Abstract

Coffee is one of the most important agricultural plantation commodities in Indonesia, contributing 1.17 billion USD to the country's foreign exchange in 2017. Indonesia was also the world's fourth-largest coffee exporter from 2011 to 2017. However, the performance of coffee production and trade is very dynamic. In 2018, there was a significant drop in coffee exports by 40.23%, relegating Indonesia to sixth place even until 2020. Coffee production also fluctuates significantly, in contrast to the constantly rising coffee demand. This research aimed to figure out what factors influence Indonesian coffee production and trade performance. A simultaneous equation model using the 2SLS approach was employed as the methodology.
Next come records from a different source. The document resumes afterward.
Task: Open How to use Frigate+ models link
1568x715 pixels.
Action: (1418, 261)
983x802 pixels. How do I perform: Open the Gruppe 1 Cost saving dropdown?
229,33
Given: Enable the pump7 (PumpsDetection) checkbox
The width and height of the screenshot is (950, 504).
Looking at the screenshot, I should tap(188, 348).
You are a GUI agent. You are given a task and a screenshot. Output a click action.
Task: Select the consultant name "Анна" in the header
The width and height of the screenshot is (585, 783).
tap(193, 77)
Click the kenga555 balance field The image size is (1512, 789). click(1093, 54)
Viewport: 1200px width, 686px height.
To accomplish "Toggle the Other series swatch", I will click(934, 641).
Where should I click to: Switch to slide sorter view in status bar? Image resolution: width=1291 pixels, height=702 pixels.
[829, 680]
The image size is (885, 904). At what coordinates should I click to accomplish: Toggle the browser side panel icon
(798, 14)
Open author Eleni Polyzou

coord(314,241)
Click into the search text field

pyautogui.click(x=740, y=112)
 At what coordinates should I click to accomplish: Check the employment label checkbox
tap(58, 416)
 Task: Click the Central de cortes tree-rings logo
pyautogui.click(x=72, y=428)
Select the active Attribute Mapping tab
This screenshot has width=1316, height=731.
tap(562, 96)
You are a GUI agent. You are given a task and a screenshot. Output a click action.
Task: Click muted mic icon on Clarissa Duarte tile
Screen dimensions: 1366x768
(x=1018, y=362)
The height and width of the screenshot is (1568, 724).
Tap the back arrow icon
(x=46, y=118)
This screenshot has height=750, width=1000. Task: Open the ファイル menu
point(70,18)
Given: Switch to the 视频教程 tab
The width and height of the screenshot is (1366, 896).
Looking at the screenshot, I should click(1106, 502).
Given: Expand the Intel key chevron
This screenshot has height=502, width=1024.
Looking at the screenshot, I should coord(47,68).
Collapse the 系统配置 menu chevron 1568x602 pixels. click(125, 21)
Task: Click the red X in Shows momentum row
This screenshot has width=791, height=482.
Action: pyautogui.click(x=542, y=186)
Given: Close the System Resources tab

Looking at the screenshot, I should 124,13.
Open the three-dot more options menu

The findings revealed that, in the production block, cocoa prices and interest rates had a significant influence ( 10%) on the coffee land areas. In contrast, domestic coffee prices, rainfall, and trends significantly impacted coffee productivity. Meanwhile, in the trade block, domestic coffee prices and non-tariff dummy barriers significantly influence Indonesia's total coffee exports. As a result, it can be deduced that changes in the input prices (substitution commodity prices, interest rates, rainfall, and trend) have a better impact on coffee production, while the output prices (domestic coffee prices) on the coffee trade performance.